Print out the data below. Do not alter a single line.

<<<<

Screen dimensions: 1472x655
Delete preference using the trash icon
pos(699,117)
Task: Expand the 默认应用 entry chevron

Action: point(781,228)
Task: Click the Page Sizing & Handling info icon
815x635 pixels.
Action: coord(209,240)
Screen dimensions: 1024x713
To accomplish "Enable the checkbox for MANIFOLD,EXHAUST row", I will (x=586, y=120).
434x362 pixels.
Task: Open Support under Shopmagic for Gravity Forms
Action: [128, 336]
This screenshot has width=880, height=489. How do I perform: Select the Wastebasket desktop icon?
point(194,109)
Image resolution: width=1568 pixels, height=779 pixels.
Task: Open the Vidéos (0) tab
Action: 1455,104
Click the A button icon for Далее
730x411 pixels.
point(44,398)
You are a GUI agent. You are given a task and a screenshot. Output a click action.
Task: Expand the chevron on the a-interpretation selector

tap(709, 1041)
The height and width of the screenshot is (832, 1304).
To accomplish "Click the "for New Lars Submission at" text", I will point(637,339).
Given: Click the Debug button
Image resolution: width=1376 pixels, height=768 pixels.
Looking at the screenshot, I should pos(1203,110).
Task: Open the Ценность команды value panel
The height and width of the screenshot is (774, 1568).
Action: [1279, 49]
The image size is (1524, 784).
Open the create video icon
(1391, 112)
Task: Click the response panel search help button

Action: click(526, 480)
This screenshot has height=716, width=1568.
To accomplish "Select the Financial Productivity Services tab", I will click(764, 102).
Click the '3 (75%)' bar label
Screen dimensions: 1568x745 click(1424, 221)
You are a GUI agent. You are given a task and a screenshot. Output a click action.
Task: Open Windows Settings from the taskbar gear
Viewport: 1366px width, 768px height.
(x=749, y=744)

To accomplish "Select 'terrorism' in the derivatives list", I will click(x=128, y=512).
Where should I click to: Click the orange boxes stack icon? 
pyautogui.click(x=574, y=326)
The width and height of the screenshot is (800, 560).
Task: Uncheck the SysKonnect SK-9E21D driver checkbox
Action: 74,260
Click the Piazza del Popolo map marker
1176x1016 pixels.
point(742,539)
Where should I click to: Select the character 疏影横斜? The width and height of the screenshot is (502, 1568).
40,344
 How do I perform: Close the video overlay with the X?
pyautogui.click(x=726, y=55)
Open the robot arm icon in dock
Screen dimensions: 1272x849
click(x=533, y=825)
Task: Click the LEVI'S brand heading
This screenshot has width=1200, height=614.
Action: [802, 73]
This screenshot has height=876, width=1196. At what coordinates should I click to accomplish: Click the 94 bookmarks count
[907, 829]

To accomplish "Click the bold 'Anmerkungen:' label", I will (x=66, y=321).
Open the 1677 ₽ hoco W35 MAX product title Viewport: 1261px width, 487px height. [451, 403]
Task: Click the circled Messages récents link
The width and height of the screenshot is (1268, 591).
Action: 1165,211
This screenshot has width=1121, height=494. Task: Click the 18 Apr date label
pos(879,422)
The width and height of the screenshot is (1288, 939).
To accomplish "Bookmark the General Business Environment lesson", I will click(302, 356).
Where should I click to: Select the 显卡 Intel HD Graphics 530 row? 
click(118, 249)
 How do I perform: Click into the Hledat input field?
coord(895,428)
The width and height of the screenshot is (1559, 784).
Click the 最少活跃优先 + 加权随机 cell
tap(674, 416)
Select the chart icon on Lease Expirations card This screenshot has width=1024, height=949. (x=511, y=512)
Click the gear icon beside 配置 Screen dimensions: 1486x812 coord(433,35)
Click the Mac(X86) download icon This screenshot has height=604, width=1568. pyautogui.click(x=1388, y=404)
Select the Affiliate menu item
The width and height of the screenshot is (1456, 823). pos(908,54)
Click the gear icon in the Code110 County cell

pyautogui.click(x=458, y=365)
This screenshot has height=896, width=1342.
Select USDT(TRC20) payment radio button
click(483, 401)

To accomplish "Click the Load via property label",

>>>>

* _ANSWER SECTION_:
Screen dimensions: 1472x655
Delete preference using the trash icon
pos(699,117)
Task: Expand the 默认应用 entry chevron

Action: point(781,228)
Task: Click the Page Sizing & Handling info icon
815x635 pixels.
Action: coord(209,240)
Screen dimensions: 1024x713
To accomplish "Enable the checkbox for MANIFOLD,EXHAUST row", I will (x=586, y=120).
434x362 pixels.
Task: Open Support under Shopmagic for Gravity Forms
Action: [128, 336]
This screenshot has width=880, height=489. How do I perform: Select the Wastebasket desktop icon?
point(194,109)
Image resolution: width=1568 pixels, height=779 pixels.
Task: Open the Vidéos (0) tab
Action: 1455,104
Click the A button icon for Далее
730x411 pixels.
point(44,398)
You are a GUI agent. You are given a task and a screenshot. Output a click action.
Task: Expand the chevron on the a-interpretation selector

tap(709, 1041)
The height and width of the screenshot is (832, 1304).
To accomplish "Click the "for New Lars Submission at" text", I will point(637,339).
Given: Click the Debug button
Image resolution: width=1376 pixels, height=768 pixels.
Looking at the screenshot, I should pos(1203,110).
Task: Open the Ценность команды value panel
The height and width of the screenshot is (774, 1568).
Action: [1279, 49]
The image size is (1524, 784).
Open the create video icon
(1391, 112)
Task: Click the response panel search help button

Action: click(526, 480)
This screenshot has height=716, width=1568.
To accomplish "Select the Financial Productivity Services tab", I will click(764, 102).
Click the '3 (75%)' bar label
Screen dimensions: 1568x745 click(1424, 221)
You are a GUI agent. You are given a task and a screenshot. Output a click action.
Task: Open Windows Settings from the taskbar gear
Viewport: 1366px width, 768px height.
(x=749, y=744)

To accomplish "Select 'terrorism' in the derivatives list", I will click(x=128, y=512).
Where should I click to: Click the orange boxes stack icon? 
pyautogui.click(x=574, y=326)
The width and height of the screenshot is (800, 560).
Task: Uncheck the SysKonnect SK-9E21D driver checkbox
Action: 74,260
Click the Piazza del Popolo map marker
1176x1016 pixels.
point(742,539)
Where should I click to: Select the character 疏影横斜? The width and height of the screenshot is (502, 1568).
40,344
 How do I perform: Close the video overlay with the X?
pyautogui.click(x=726, y=55)
Open the robot arm icon in dock
Screen dimensions: 1272x849
click(x=533, y=825)
Task: Click the LEVI'S brand heading
This screenshot has width=1200, height=614.
Action: [802, 73]
This screenshot has height=876, width=1196. At what coordinates should I click to accomplish: Click the 94 bookmarks count
[907, 829]

To accomplish "Click the bold 'Anmerkungen:' label", I will (x=66, y=321).
Open the 1677 ₽ hoco W35 MAX product title Viewport: 1261px width, 487px height. [451, 403]
Task: Click the circled Messages récents link
The width and height of the screenshot is (1268, 591).
Action: 1165,211
This screenshot has width=1121, height=494. Task: Click the 18 Apr date label
pos(879,422)
The width and height of the screenshot is (1288, 939).
To accomplish "Bookmark the General Business Environment lesson", I will click(302, 356).
Where should I click to: Select the 显卡 Intel HD Graphics 530 row? 
click(118, 249)
 How do I perform: Click into the Hledat input field?
coord(895,428)
The width and height of the screenshot is (1559, 784).
Click the 最少活跃优先 + 加权随机 cell
tap(674, 416)
Select the chart icon on Lease Expirations card This screenshot has width=1024, height=949. (x=511, y=512)
Click the gear icon beside 配置 Screen dimensions: 1486x812 coord(433,35)
Click the Mac(X86) download icon This screenshot has height=604, width=1568. pyautogui.click(x=1388, y=404)
Select the Affiliate menu item
The width and height of the screenshot is (1456, 823). pos(908,54)
Click the gear icon in the Code110 County cell

pyautogui.click(x=458, y=365)
This screenshot has height=896, width=1342.
Select USDT(TRC20) payment radio button
click(483, 401)

To accomplish "Click the Load via property label",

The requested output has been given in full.